ITP-IPB Sosialisasikan Formulasi Mie Basah Yang Aman

ITP-IPB Sosialisasikan Formulasi Mie Basah Yang Aman

Berita

Departemen Ilmu dan Teknologi Pangan Fakultas Tenologi Pertanian Institut Pertanian Bogor (IPB) mensosialisasikan formulasi mie basah dengan tambahan pangan yang aman dikonsumsi dalam Workshop ’Keamanan Pangan Mie Basah : Mencari Jalan Keluar dari Masalah Formalin dan Boraks’ Selasa (24/1) di Kampus IPB Gunung Gede. ”Formulasi mie basah hasil penelitian Departemen Ilmu dan Teknologi Pangan mempunyai komposisi 25 kg terigu, 8.5 kg air, 0.075 % (25 gram) Ca-propianat, 2.5% Na-Asetat (35 gram), 0.025 % (8.5 gram) Paraben.

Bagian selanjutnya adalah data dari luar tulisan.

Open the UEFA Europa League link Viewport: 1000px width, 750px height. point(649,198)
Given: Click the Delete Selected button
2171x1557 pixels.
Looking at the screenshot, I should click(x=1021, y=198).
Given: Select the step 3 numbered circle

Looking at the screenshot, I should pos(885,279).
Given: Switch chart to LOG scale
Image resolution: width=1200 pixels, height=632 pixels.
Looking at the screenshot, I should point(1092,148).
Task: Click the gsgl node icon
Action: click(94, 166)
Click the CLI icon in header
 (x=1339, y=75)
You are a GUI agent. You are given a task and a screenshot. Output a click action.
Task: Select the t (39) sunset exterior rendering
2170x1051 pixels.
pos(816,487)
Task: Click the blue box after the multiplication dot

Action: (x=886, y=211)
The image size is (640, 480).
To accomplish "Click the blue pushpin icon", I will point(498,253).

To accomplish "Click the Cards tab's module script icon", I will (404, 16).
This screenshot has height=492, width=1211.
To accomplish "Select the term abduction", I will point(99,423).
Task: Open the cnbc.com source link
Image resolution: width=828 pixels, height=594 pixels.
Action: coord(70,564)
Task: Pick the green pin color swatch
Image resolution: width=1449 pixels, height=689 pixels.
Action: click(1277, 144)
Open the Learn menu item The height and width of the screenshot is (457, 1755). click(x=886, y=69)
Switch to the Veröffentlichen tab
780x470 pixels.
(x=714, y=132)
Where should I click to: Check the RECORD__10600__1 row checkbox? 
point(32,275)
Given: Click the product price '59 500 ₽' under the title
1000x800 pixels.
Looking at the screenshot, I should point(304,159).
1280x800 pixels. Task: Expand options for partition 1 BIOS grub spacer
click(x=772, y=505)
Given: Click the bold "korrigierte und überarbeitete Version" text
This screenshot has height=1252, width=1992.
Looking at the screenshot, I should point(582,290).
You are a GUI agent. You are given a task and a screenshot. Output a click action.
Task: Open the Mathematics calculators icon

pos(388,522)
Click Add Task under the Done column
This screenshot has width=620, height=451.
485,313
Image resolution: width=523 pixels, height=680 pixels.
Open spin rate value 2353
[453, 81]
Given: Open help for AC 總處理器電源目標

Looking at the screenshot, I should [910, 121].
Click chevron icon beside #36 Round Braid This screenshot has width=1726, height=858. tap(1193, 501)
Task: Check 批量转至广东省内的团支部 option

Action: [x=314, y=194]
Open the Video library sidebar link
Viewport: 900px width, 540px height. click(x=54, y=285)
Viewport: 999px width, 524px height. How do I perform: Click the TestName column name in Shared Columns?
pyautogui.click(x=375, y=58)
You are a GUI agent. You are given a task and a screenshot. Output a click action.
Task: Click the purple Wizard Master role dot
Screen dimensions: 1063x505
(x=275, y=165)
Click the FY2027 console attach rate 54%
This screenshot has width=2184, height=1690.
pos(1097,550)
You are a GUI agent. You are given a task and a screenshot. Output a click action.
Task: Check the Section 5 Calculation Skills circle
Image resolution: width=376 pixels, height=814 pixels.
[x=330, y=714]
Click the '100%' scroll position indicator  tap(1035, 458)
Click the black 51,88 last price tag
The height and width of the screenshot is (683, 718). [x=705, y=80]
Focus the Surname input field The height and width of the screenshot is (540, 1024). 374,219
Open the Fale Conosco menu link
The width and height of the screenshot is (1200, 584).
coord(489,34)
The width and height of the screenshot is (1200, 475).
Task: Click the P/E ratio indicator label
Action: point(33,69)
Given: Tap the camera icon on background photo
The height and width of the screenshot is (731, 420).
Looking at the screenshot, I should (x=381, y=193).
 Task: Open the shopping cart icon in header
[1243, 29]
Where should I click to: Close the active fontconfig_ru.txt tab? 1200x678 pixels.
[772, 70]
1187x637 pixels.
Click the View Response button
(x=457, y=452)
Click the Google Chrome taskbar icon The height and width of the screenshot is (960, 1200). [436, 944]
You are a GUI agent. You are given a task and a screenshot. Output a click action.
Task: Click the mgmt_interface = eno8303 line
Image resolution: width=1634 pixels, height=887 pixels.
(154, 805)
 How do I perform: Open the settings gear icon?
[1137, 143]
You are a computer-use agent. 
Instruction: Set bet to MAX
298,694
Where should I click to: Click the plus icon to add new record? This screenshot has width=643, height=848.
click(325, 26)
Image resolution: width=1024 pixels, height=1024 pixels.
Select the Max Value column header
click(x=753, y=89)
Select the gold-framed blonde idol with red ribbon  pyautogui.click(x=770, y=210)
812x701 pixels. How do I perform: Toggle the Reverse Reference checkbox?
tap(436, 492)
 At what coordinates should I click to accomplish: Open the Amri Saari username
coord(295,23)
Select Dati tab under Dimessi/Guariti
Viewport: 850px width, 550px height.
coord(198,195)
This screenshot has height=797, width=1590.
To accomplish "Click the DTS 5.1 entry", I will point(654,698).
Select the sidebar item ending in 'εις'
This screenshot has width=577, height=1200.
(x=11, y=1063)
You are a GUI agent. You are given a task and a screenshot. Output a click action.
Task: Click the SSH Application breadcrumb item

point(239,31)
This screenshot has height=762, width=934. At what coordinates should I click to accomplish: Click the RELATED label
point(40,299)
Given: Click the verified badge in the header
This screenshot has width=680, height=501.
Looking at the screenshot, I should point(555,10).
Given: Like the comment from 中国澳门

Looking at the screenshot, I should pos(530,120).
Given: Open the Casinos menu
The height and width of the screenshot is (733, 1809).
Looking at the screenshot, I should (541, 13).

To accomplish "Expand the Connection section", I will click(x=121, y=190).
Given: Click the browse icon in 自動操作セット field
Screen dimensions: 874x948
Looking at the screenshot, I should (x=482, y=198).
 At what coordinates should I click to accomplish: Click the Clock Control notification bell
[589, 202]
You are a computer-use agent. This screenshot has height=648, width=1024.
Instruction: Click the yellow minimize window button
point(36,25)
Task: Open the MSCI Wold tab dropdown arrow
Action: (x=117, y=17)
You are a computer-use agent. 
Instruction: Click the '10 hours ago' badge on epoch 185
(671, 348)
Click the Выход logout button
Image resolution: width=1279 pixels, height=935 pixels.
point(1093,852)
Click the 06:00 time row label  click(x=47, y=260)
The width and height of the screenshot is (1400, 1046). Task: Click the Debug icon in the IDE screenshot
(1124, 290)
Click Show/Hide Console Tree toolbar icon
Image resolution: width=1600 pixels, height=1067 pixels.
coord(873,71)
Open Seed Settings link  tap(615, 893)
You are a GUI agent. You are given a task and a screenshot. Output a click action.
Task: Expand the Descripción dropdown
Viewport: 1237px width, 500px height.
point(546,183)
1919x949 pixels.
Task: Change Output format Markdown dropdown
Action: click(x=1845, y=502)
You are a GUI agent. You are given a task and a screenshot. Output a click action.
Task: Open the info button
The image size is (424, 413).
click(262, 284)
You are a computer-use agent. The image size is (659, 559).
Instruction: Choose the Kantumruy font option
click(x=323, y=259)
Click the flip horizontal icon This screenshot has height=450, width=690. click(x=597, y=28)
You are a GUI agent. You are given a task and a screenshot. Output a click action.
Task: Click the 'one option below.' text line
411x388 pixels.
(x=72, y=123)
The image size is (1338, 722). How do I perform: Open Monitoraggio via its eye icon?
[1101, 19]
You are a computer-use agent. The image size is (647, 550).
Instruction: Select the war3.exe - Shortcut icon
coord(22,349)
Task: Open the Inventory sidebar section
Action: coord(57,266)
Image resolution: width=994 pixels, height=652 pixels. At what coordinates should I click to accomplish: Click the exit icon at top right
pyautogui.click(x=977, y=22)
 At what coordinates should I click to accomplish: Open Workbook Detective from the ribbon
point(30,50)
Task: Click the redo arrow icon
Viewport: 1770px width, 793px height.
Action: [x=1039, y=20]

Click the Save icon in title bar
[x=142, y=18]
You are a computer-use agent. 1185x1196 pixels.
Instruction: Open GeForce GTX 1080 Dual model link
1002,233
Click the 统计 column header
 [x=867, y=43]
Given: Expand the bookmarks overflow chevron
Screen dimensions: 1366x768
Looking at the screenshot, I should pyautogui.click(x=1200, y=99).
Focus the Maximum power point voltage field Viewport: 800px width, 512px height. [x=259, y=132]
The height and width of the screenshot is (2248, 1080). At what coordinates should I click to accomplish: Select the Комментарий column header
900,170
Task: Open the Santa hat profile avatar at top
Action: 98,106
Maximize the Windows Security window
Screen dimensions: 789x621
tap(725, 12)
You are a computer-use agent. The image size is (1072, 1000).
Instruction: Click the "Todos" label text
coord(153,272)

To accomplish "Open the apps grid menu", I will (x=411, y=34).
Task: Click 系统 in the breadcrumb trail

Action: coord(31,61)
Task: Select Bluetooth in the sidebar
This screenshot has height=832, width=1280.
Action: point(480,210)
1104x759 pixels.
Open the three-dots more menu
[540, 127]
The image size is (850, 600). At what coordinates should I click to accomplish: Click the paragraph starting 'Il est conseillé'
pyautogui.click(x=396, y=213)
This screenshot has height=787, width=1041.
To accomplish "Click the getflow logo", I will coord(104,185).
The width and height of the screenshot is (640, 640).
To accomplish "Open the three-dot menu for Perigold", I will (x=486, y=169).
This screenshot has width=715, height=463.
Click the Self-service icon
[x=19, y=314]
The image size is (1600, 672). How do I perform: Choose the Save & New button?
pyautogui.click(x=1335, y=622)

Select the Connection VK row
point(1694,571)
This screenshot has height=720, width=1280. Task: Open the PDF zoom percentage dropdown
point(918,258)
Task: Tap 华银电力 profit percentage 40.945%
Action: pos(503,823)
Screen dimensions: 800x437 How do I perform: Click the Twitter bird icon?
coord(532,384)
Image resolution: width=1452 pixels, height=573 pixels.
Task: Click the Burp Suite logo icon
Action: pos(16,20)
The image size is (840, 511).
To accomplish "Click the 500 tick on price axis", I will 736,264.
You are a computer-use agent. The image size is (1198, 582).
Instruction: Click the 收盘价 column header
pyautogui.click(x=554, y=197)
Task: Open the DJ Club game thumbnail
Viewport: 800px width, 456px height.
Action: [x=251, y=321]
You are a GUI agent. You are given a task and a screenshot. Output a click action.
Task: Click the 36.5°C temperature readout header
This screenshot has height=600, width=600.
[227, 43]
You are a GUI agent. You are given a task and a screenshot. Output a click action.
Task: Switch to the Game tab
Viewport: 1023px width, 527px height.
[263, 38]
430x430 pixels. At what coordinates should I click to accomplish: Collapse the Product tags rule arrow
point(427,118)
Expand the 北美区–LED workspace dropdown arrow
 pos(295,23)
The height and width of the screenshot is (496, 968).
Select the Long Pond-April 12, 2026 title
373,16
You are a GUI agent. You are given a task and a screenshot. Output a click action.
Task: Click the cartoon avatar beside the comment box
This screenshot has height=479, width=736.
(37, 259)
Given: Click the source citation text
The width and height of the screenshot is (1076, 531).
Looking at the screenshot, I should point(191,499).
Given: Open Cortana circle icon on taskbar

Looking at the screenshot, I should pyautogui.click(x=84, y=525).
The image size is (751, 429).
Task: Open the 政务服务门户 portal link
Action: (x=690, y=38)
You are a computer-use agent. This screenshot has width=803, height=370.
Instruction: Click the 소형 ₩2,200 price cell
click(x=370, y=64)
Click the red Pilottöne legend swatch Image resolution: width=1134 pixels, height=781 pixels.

Formulasi ini aman untuk dikonsumsi dan memiliki daya awet 2 hari,” ungkap Staf Pengajar ITP Dr.Ratih Dewanti Hariyadi. Daya keawetan mie basah ini sesuai dengan permintaan produsen mie yang menginginkan lamanya waktu simpan 2 hari saja. Normalnya, mie basah hanya bisa bertahan 16 jam.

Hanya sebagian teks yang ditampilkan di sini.